Thursday, February 18, 2010

Deja Vu

"It's like deja vu all over again." (Yogi Berra)

The 2009/10 season is starting to feel an awful lot like 2007/8 (and not in a good way).

Just like in 2009/10, we had just experienced a painful relegation but the incumbent manager was generally not blamed for that outcome, and thus remained popular.

Just like in 2009/10, the manager had taken over midway through the prior relegation season and was initially forced to merely stabilise affairs, let alone push on.

Just like in 2009/10, the manager inherited a squad which included a number of expensive flops signed by the previous manager.

Just like in 2009/10, the manager was forced to offload valuable or highly-paid squad members to balance the books.

Just like in 2009/10, the season in the unfamiliar lowly division had begun very promisingly with Charlton occupying a top two spot.

Just like in 2009/10, so-called pundits prematurely declared Charlton were 'too good for the division'.

Just like in 2009/10, the other team occupying the aforementioned top two spot (Watford) began to lose form at exactly the same time as Charlton.

Just like in 2009/10, Charlton put together a four match winning run beginning in November.

Just like in 2009/10, Charlton then only won 2 of the following 9 matches.

Just like in 2009/10, the team lacked a striker who could consistently find the net, but had a midfielder who chipped in with vital goals (Zheng).

Just like in 2009/10, the team had a talented talisman that the manager could not seem to get the best out of (Ambrose), because his best position was 'in the hole' constraining his options.

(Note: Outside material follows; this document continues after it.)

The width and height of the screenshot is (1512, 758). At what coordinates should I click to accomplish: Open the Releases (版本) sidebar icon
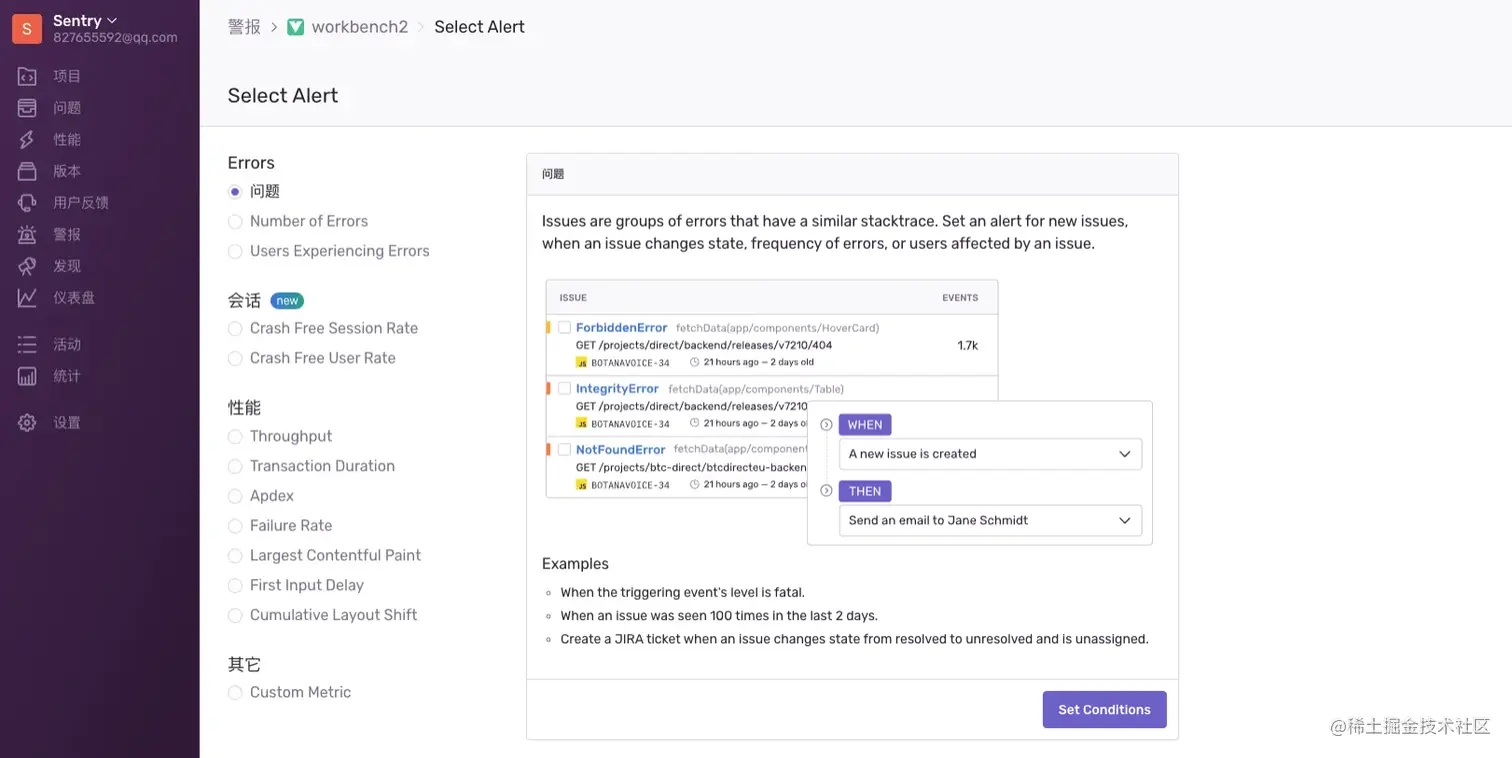(27, 171)
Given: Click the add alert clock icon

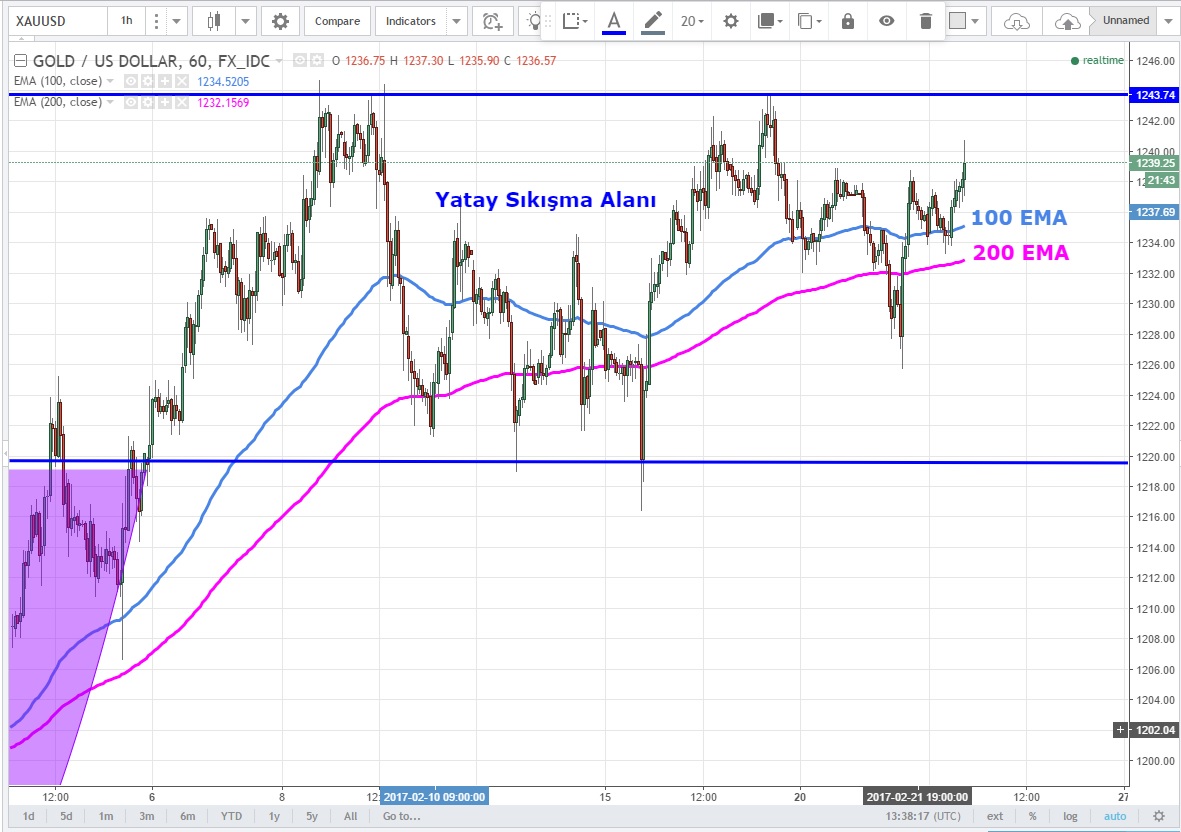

Just like in 2009/10, the manager responded to gaps in his squad by relying on loan signings. Whilst some earlier loans were generally positive additions (eg. Mills, Sodje), later ones unbalanced the squad and added little (eg. Cook, Sinclair).

In 2007/8, the team finished 11th. Where will we finish in 2009/10?


At 10:23 PM, Blogger Marco. said...

Rather worrying NYA.

The one thing I'm hanging onto is that this time we didn't lose any of our better players in the transfer window.
Losing Andy Reid was a huge problem for the team and it's no coincidence that big Chris Iwelemu's goals dried up at the same time.

**You might need to edit out any mentions of a 'painful promotion'.
I think we'd all grab one of those this time around, no matter how painful it felt!

At 10:32 PM, Anonymous newyorkaddick said...

Thanks for spotting the error Marco - now corrected.

I hate it when that happens.

At 11:42 AM, Anonymous Anonymous said...


At 4:43 PM, Blogger CharltonChris said...

Parkinson's never been the man. Not when he was caretaker manager, not now he is permanent manager.

We'll finish 5th/6th and draw the away leg in the playoffs, but lose at home.

At 4:48 PM, Anonymous newyorkaddick said...

In truth there aren't many other managers with a record of 19 wins in 59 League games (worse than 1 in 3) who retain both a job and such relatively high popularity amongst fans.

Admittedly it's hard not to like the bloke (at least compared to what came before), but the team has completely lost its spark.

At 5:30 PM, Blogger CharltonChris said...

By the way NYA, when are you going to explain the Portsmouth crisis to the rest of us laymen?

Whenever there's financial news these days I pretty much ignore the mainstream media and wait for you to explain it properly.

At 5:48 PM, Anonymous newyorkaddick said...

To be honest I haven't been following the Pompey case that closely, although I suspect it is not materially different from any number of other troubled clubs eg. Cardiff, Palace.

Ultimately it can be viewed simplistically: club spends more than it earns consistently; it borrows to fund the difference in the near-term; in the longer-term those debts can no longer be serviced; thus new equity investment is continually needed, but is no longer forthcoming (because slowly potential owners are waking up to the financial bottomless pit known as football).

I think their case is especially acute simply because of the sheer scale of the mismanagement. Ultimately the above described model explains almost every club in the land (including ours unfortunately).

At 7:33 PM, Blogger southdownscounselling said...

Great post, i felt it was similar but had no idea how much. There is a nasty smell of change in the air across all of football re financing. The lower down the league we are when the explosion happens, the harder it will be to come back. I am not confident, but hoping against hope that we can still squeak a promo slot despite Parky.

Miss your blog NYA, glad to still have the odd one to read.